Please ensure Javascript is enabled for purposes of website accessibility

Floyd Street residents seek benefit from Sheraton hotel

At a community workshop Monday, the neighbors of a proposed hotel project shared their thoughts on how the development could enhance the surrounding area.


  • By
  • | 3:05 p.m. June 14, 2016
Formerly a Best Western and currently a Baymont Inn & Suites, a developer wants to refurbish the Tamiami Trail hotel as a Four Points by Sheraton.
Formerly a Best Western and currently a Baymont Inn & Suites, a developer wants to refurbish the Tamiami Trail hotel as a Four Points by Sheraton.
  • Sarasota
  • News
  • Share

A community workshop regarding a proposed Sheraton hotel in midtown Sarasota drew a series of questions from residents in attendance, but the neighbors said they were prepared to embrace the development under the right circumstances.

Daus Investments, a Sherman Oaks, Calif.-based developer, bought the two-story hotel at 1425 S. Tamiami Trail in March. After changing the hotel’s flag to a Baymont Inn & Suites, the firm filed preliminary plans in May to renovate the property as a five-story Four Points by Sheraton.
--------------------------------------------------
- _Tasks for this exercise_:
1. Duplicate the passage of the article on the proposed Sheraton hotel from "At a community" up to and including "the surrounding area.".
2. Go on with the article on the proposed Sheraton hotel, starting after its final sentence.

- _Recorded data_:
--------------------------------------------------
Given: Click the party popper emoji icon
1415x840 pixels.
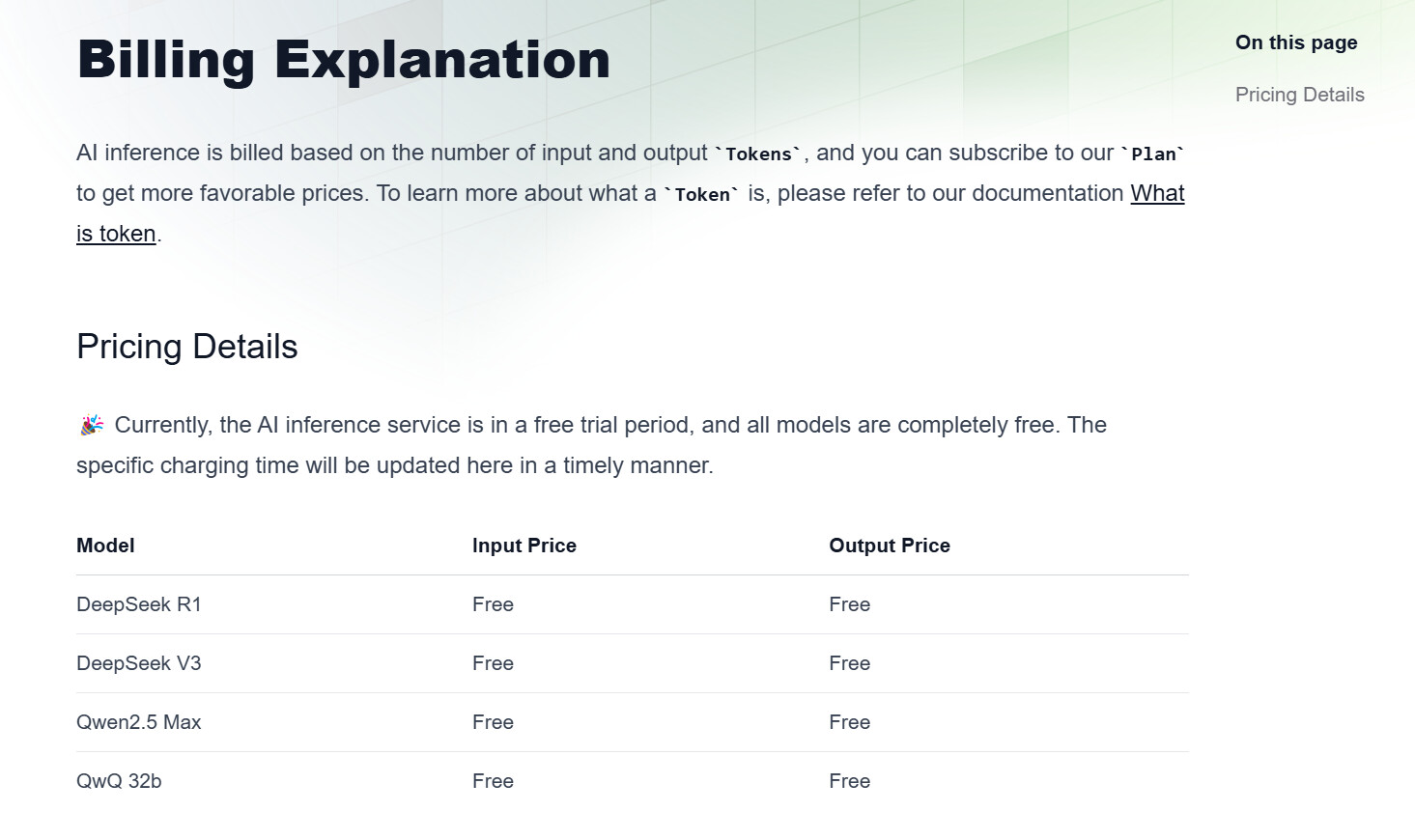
--------------------------------------------------
- _Response list_:
1.
At a community workshop Monday, the neighbors of a proposed hotel project shared their thoughts on how the development could enhance the surrounding area.

2.
In advance of going through the city’s formal development review process, Daus hosted a workshop at City Hall Monday. Jag Grewal, a commercial real estate broker at Ian Black Real Estate, served as the developer’s representative. He said the intent of the project was to refurbish the hotel to better serve the midtown area, including Sarasota Memorial Hospital.

“I’ve driven past this hotel just about every day, and I’ve always wondered — why do we not have a decent hotel on the trail that services the hospital?” Grewal said.

Residents were encouraged by the prospect of the dated hotel getting as much as $9 million worth of improvements. Still, those in attendance voiced concerns about how the property would interface with the single-family neighborhood on the other side of East Avenue.

A formal site plan for the project has not been filed, so Grewal deferred on specifics in response to questions about parking, noise, light and landscaping. As the plans are refined, Grewal said the developer would work to address the neighbors’ concerns.

Despite the increased height, and a 10,000-square-foot expansion of the current building, the hotel would remain on its existing footprint. Although the plans call for new meeting space, the number of rooms would also remain constant at 99.

Former Mayor Shannon Snyder was one of the residents in attendance Monday. He encouraged the builder to keep an active line of communication with the Arlington Park neighborhood as the project advances.

If the hotel is designed to blend with its surroundings — using landscaping to create a harmonious link between the private property and the public right-of-way, for example — Snyder was confident the residents would offer support for the project.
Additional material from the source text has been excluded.